Later in his piece, Sakurai described Iwata in the following five ways:

He was a man of virtue. Where a normal person would get annoyed or angry, he would never show such emotions and would instead analyze, organize, and offer ideas. He was someone who could bow his head and apologize for things that weren’t his fault. I often worried about his stress levels, but he always talked with a smile.

He had a brilliant mind. Even when people would talk at length or without focus he was able to quickly say, “so, what you’re trying to say is…” and quickly summarize their point. He was able to see to the heart of people and things and was a master of simplifying them so that anyone could understand their point. He could immediately make a call on changes to improve. I have no doubt that many people were saved by this quality.

He was a man of effort. Even though he didn’t start out in the managing field, he read numerous management books, he would ask for advice from the necessary people that he would take to heart, and managed to become the president of Nintendo. What he gained from his years as a programmer allowed him to take many long-term projects to successful fruition.

He was open and generous. Things like his Iwata Asks, and Nintendo Direct weren’t things that necessarily required the president of Nintendo to stand at the front and do. There was always the risk of frivolous criticism. And yet, by being the spokesperson, I believe he showed the importance of properly conveying a message to his audience.

He was empathetic.
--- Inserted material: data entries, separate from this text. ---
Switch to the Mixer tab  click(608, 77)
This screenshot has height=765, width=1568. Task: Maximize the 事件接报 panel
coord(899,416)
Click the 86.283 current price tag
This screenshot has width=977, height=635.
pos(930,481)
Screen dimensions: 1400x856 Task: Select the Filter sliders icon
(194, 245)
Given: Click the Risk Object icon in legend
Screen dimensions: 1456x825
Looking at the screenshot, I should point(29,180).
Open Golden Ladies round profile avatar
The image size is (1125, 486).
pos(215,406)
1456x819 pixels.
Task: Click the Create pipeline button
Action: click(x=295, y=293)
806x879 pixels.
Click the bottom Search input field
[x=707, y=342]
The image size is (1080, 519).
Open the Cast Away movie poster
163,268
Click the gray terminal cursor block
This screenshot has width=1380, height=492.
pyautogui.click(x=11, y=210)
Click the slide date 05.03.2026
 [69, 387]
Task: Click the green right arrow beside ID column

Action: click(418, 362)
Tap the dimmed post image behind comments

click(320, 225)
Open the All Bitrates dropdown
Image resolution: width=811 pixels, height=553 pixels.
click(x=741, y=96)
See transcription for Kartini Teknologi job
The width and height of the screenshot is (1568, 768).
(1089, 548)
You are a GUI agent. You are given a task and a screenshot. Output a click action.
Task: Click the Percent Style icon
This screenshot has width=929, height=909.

After he became the president of Nintendo, he would write emails to all employees to communicate and as hard as it was, took a stance to try to treat everyone as equals. He would often ask third parties to see how people were doing. As an individual, he had no self-righteous qualities.

Sakurai also said that his final memory of Iwata was as follows:

“It was this past January. I had dinner with Mr. Iwata at a Tokyo hotel and then drove him to Narita International Airport for a business trip to Seattle. He was still very healthy after his surgery and happily said, ‘I’ve recovered enough that I can eat this much meat!’ During the drive, we talked and laughed about many things.”

Sakurai eventually writes that ever since he left Nintendo and struck out on his own, much of his subsequent work for the company had been supported by the mutual respect he shared with Iwata. With Iwata’s passing, he’s not sure as to what will happen.